Pemerintah Harus Gratiskan Pendidikan SD–SMP Negeri dan Swasta

Pemerintah Harus Gratiskan Pendidikan SD–SMP Negeri dan Swasta

NASIONAL, kiprahkita.com Mahkamah Konstitusi (MK) memutuskan bahwa pemerintah, baik pusat maupun daerah, wajib menggratiskan pendidikan dasar yang diselenggarakan pada satuan pendidikan SD, SMP, dan madrasah atau sederajat, termasuk di sekolah negeri maupun swasta.

MK Suhartoyo saat membacakan amar Putusan Nomor 3/PUU-XXII/2024 di Gedung MK RI, Jakarta, Selasa (27/5/2025).

"Mengabulkan permohonan para pemohon untuk sebagian," kata Ketua MK Suhartoyo saat membacakan amar Putusan Nomor 3/PUU-XXII/2024 di Gedung MK RI, Jakarta, Selasa (27/5/2025).

MK menyatakan bahwa frasa "wajib belajar minimal pada jenjang pendidikan dasar tanpa memungut biaya" dalam Pasal 34 ayat (2) Undang-Undang Nomor 20 Tahun 2003 tentang Sistem Pendidikan Nasional (Sisdiknas) menimbulkan multitafsir dan perlakuan diskriminatif. Karena itu, frasa tersebut dinilai bertentangan dengan Undang-Undang Dasar Negara Republik Indonesia Tahun 1945.

Hakim Konstitusi Enny Nurbaningsih menjelaskan bahwa selama ini frasa tersebut hanya diterapkan pada sekolah negeri. Akibatnya, terjadi kesenjangan akses pendidikan dasar bagi siswa yang harus bersekolah di sekolah swasta karena keterbatasan daya tampung sekolah negeri.

“Dalam situasi seperti itu, negara tetap memiliki kewajiban konstitusional untuk memastikan tidak ada peserta didik yang terhambat memperoleh pendidikan dasar hanya karena faktor ekonomi atau keterbatasan sarana pendidikan,” jelas Enny.

Lebih lanjut, MK menegaskan bahwa konstitusi tidak membedakan satuan pendidikan dasar yang wajib dibiayai negara. Pasal 31 ayat (2) UUD 1945 mengamanatkan bahwa negara wajib membiayai pendidikan dasar agar seluruh warga negara dapat mengikuti pendidikan tersebut.

"Norma Pasal 31 ayat (2) UUD 1945 harus dimaknai bahwa pendidikan dasar yang wajib dibiayai negara mencakup satuan pendidikan yang diselenggarakan oleh pemerintah (negeri) maupun masyarakat (swasta),” ujar Enny.

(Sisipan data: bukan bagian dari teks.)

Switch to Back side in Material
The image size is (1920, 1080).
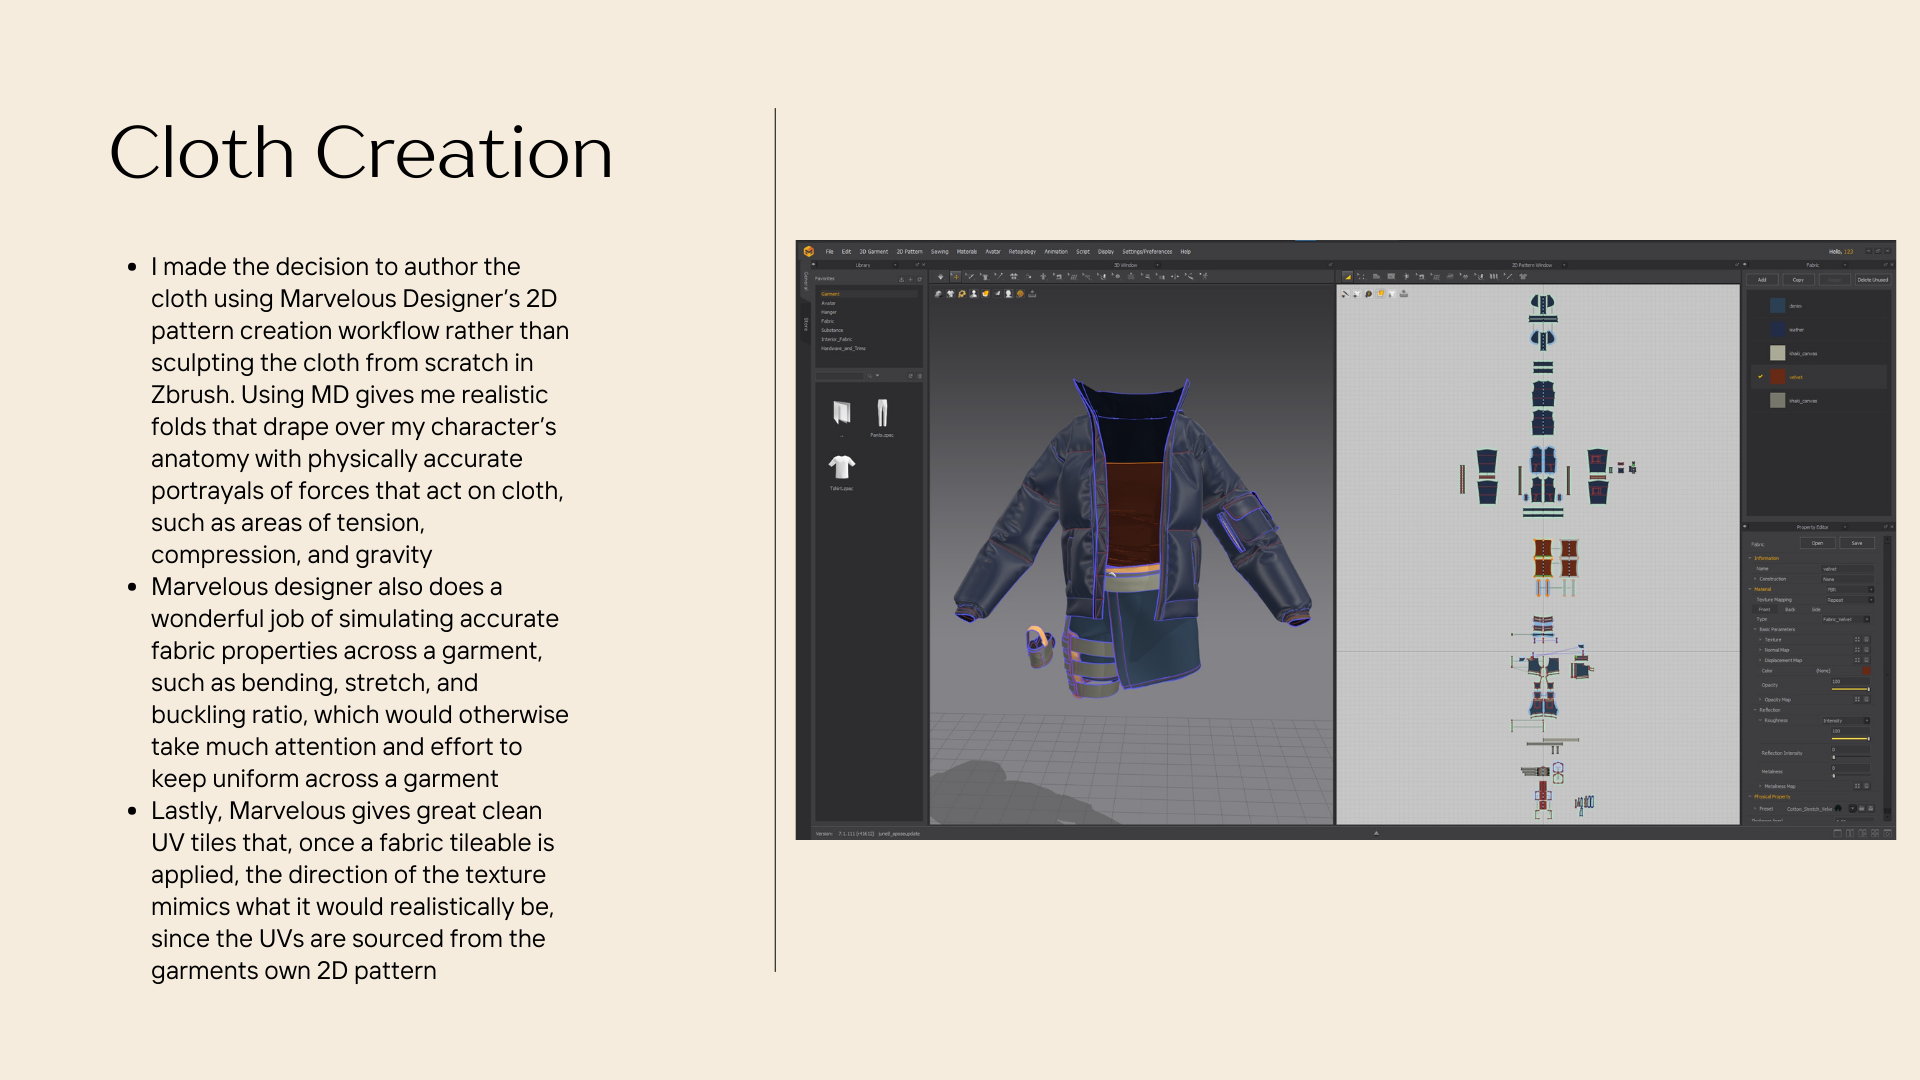[1790, 609]
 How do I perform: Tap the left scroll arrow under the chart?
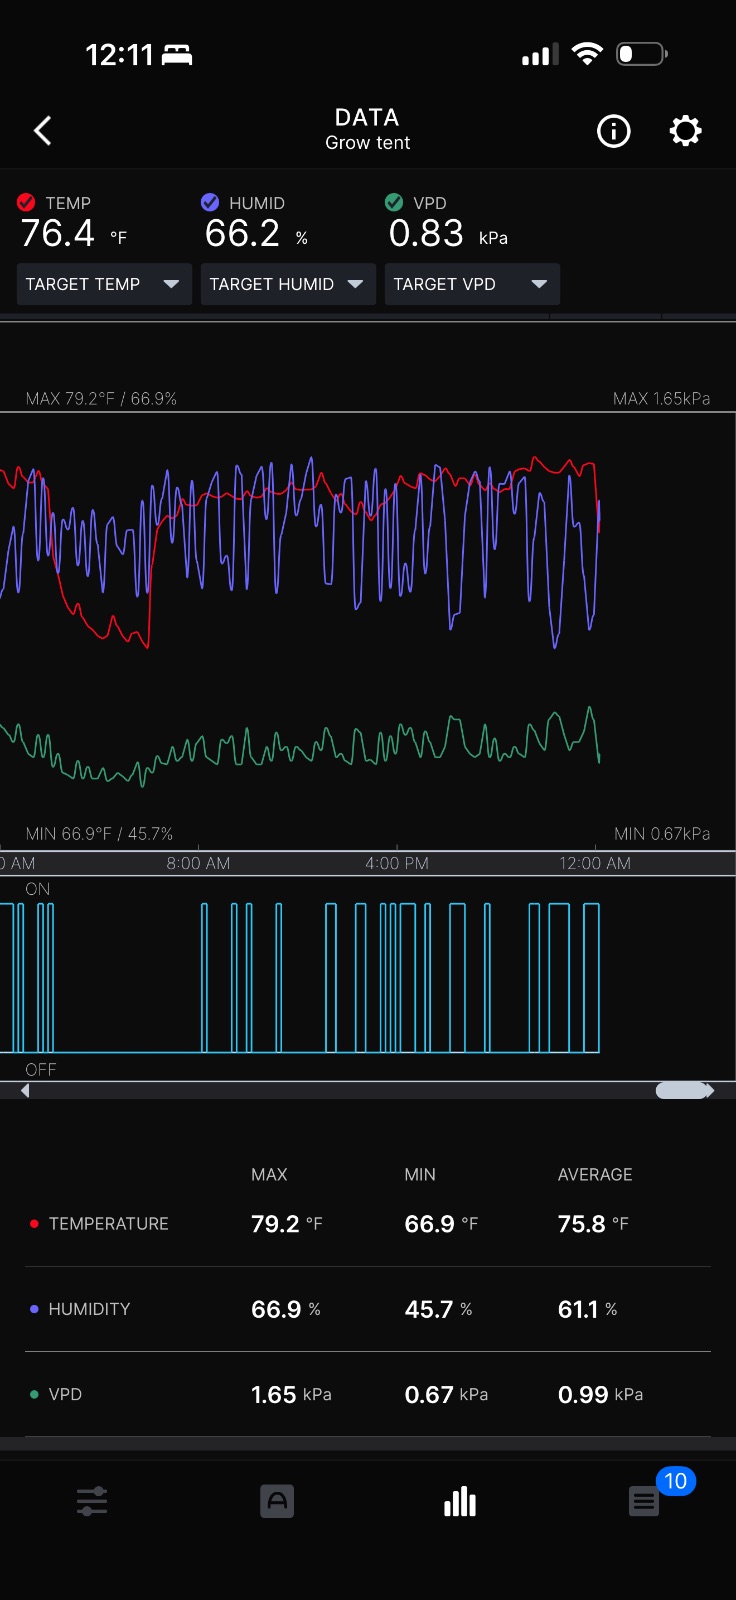pos(25,1091)
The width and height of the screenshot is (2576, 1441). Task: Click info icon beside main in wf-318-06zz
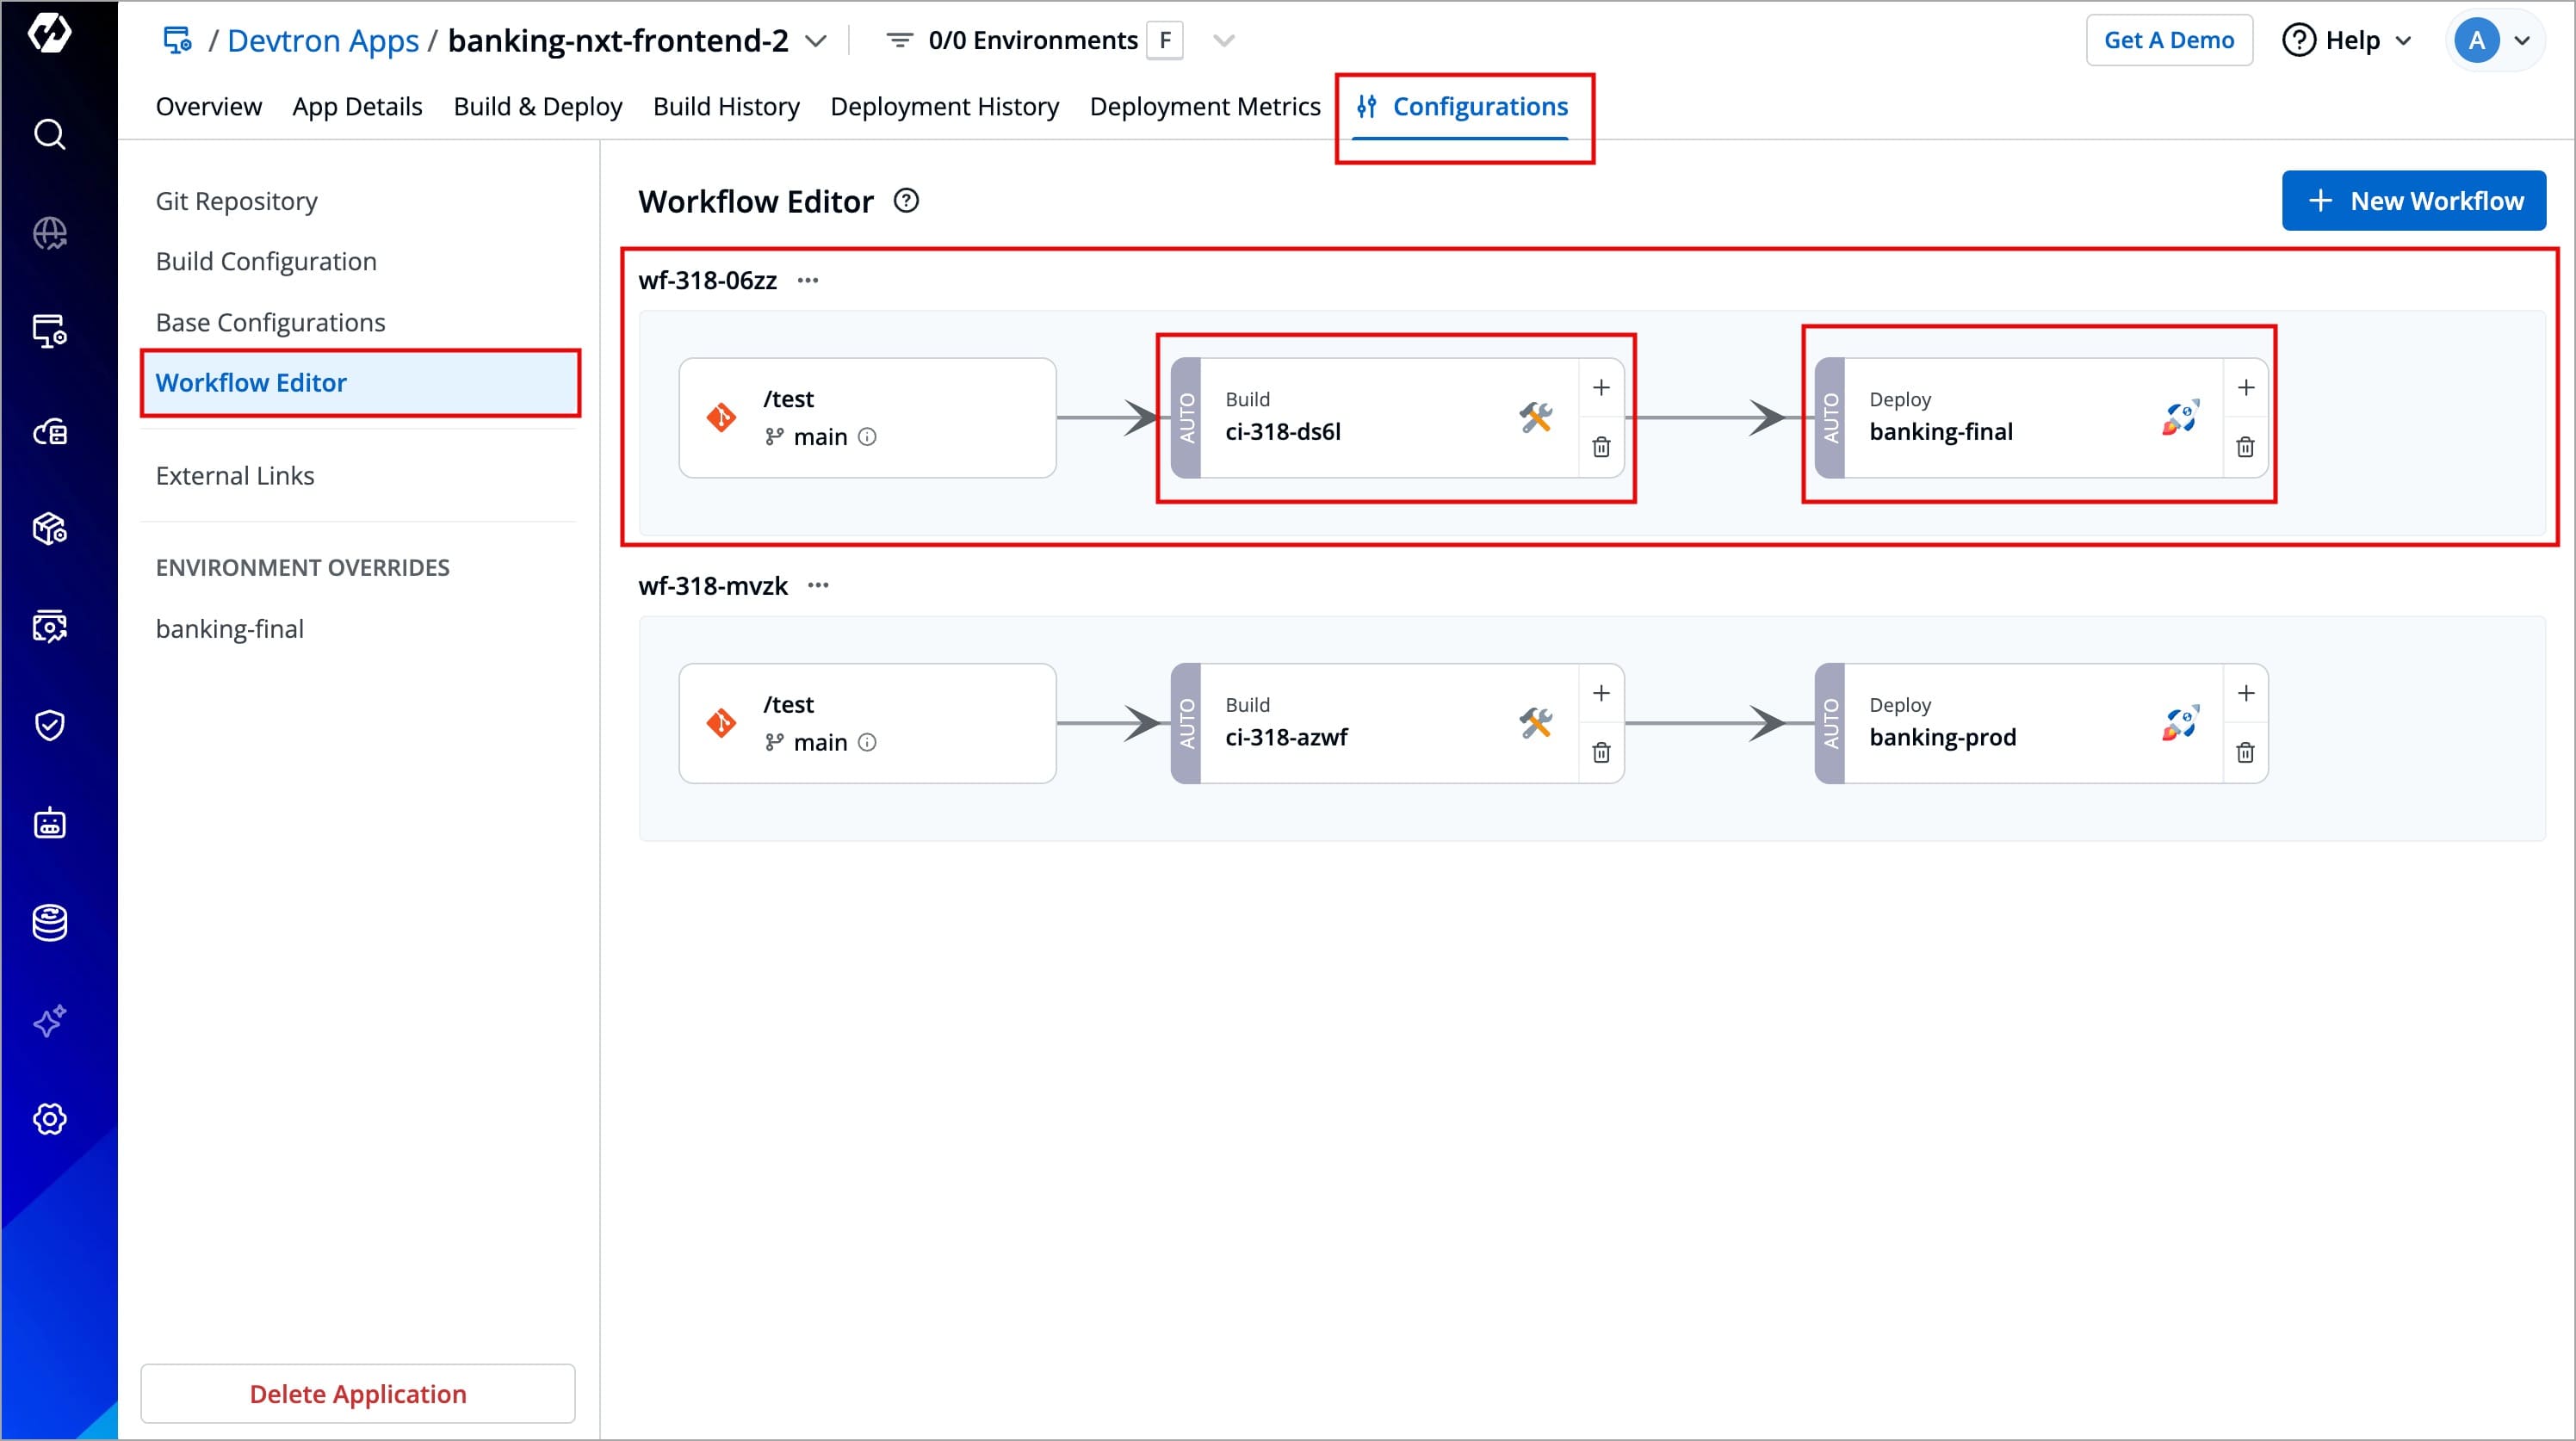tap(867, 437)
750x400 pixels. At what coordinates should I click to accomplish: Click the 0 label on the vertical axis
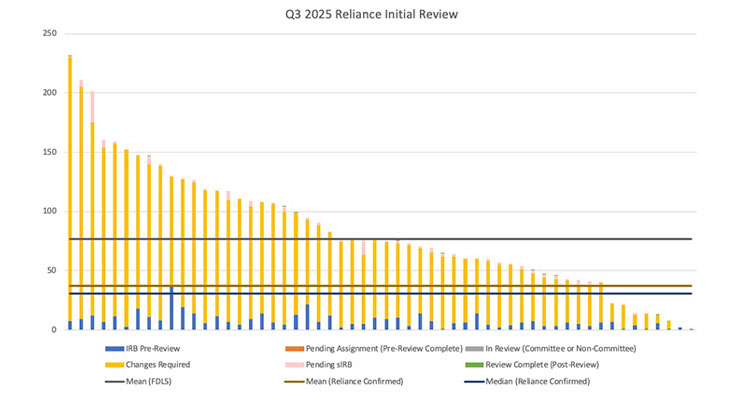click(53, 329)
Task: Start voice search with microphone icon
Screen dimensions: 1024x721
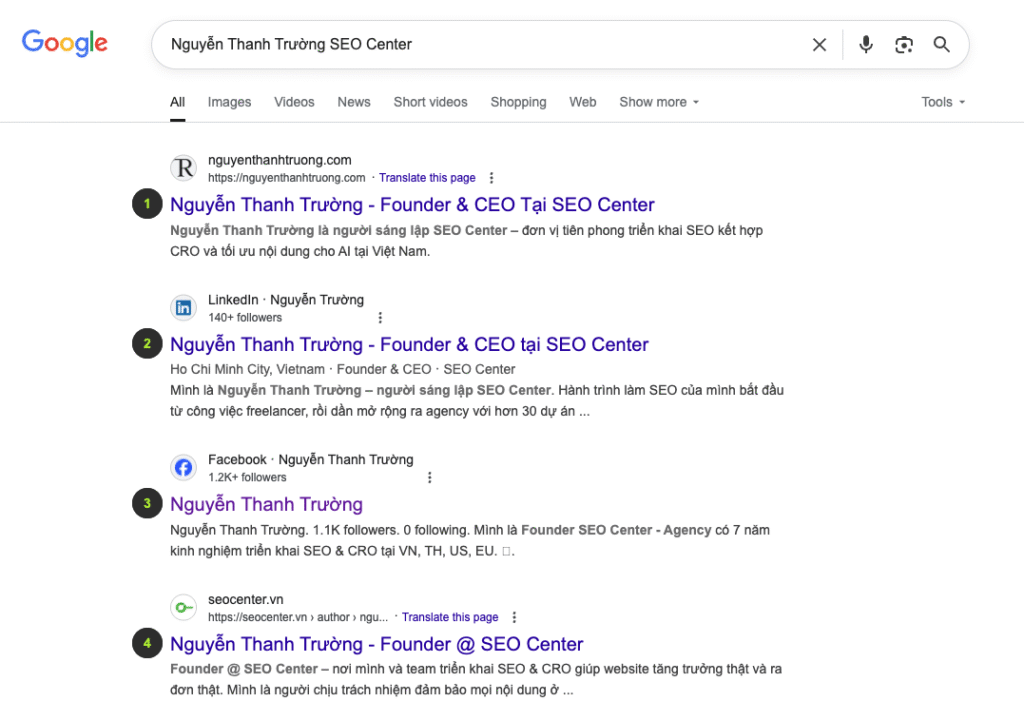Action: 866,44
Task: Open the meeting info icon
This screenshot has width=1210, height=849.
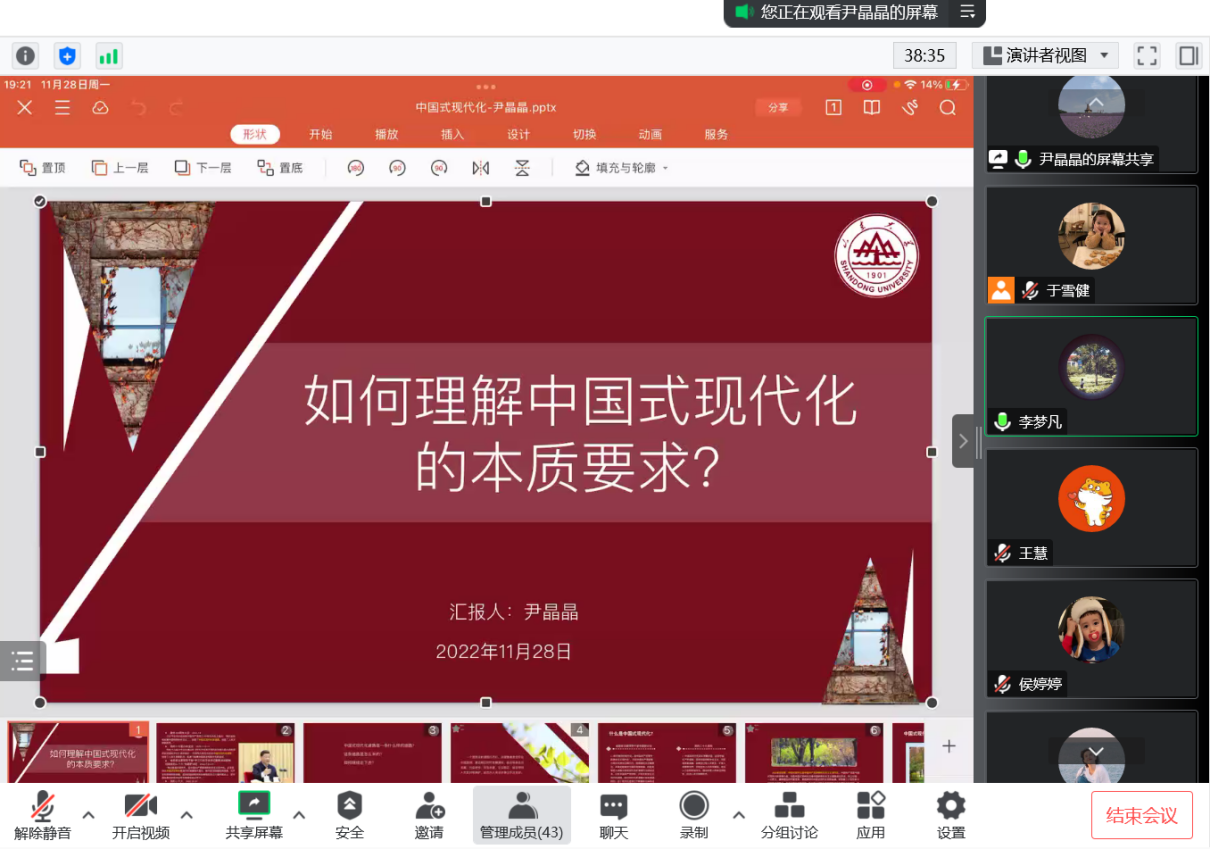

Jika frasa tersebut hanya dimaknai berlaku bagi sekolah negeri, lanjut MK, maka negara justru mengabaikan kenyataan bahwa keterbatasan daya tampung sekolah negeri memaksa banyak siswa bersekolah di sekolah swasta dengan biaya lebih tinggi.

Kondisi ini dinilai bertentangan dengan kewajiban negara untuk menjamin pendidikan dasar gratis bagi seluruh warga negara. Karena itu, negara harus mewujudkan kebijakan pembiayaan pendidikan dasar baik di sekolah negeri maupun swasta melalui mekanisme bantuan atau subsidi pendidikan.

Namun demikian, MK memahami bahwa tidak semua sekolah swasta berada dalam kondisi yang sama. Beberapa sekolah swasta menerapkan kurikulum tambahan di luar kurikulum nasional yang menjadi nilai jual mereka. Oleh karena itu, peserta didik yang memilih sekolah tersebut melakukannya secara sadar dan memahami konsekuensi biaya yang lebih tinggi.

Dalam konteks ini, MK menegaskan bahwa bantuan pendidikan dari negara kepada sekolah swasta harus diberikan kepada sekolah yang memenuhi kriteria tertentu sesuai peraturan perundang-undangan, demi menjamin akuntabilitas dan tata kelola yang baik.

Berdasarkan seluruh pertimbangan tersebut, MK memutuskan untuk mengubah bunyi Pasal 34 ayat (2) UU Sisdiknas menjadi:

"Pemerintah dan pemerintah daerah menjamin terselenggaranya wajib belajar minimal pada jenjang pendidikan dasar tanpa memungut biaya, baik untuk satuan pendidikan dasar yang diselenggarakan oleh pemerintah maupun yang diselenggarakan oleh masyarakat."

Permohonan uji materi ini diajukan oleh Jaringan Pemantau Pendidikan Indonesia bersama tiga ibu rumah tangga, yaitu Fathiyah, Novianisa Rizkika, dan Riris Risma Anjiningrum.

Pemerintah Harus Gratiskan Pendidikan SD–SMP Negeri dan Swasta 2

DI TENGAH riuh wacana pendidikan yang timpang, hadir putusan konstitusional yang bijak sekaligus tepat, meskipun terlambat. Lewat putusan Mahkamah Konstitusi, negara akhirnya mengakui sekolah swasta sebagai mitra, bukan pesaing, serta mengakui peran sekolah swasta sebagai mitra strategis yang selama ini kerap diabaikan. Putusan tersebut tepat karena mengoreksi ketimpangan kebijakan pendidikan yang selama ini bersifat diskriminatif terhadap sekolah swasta. 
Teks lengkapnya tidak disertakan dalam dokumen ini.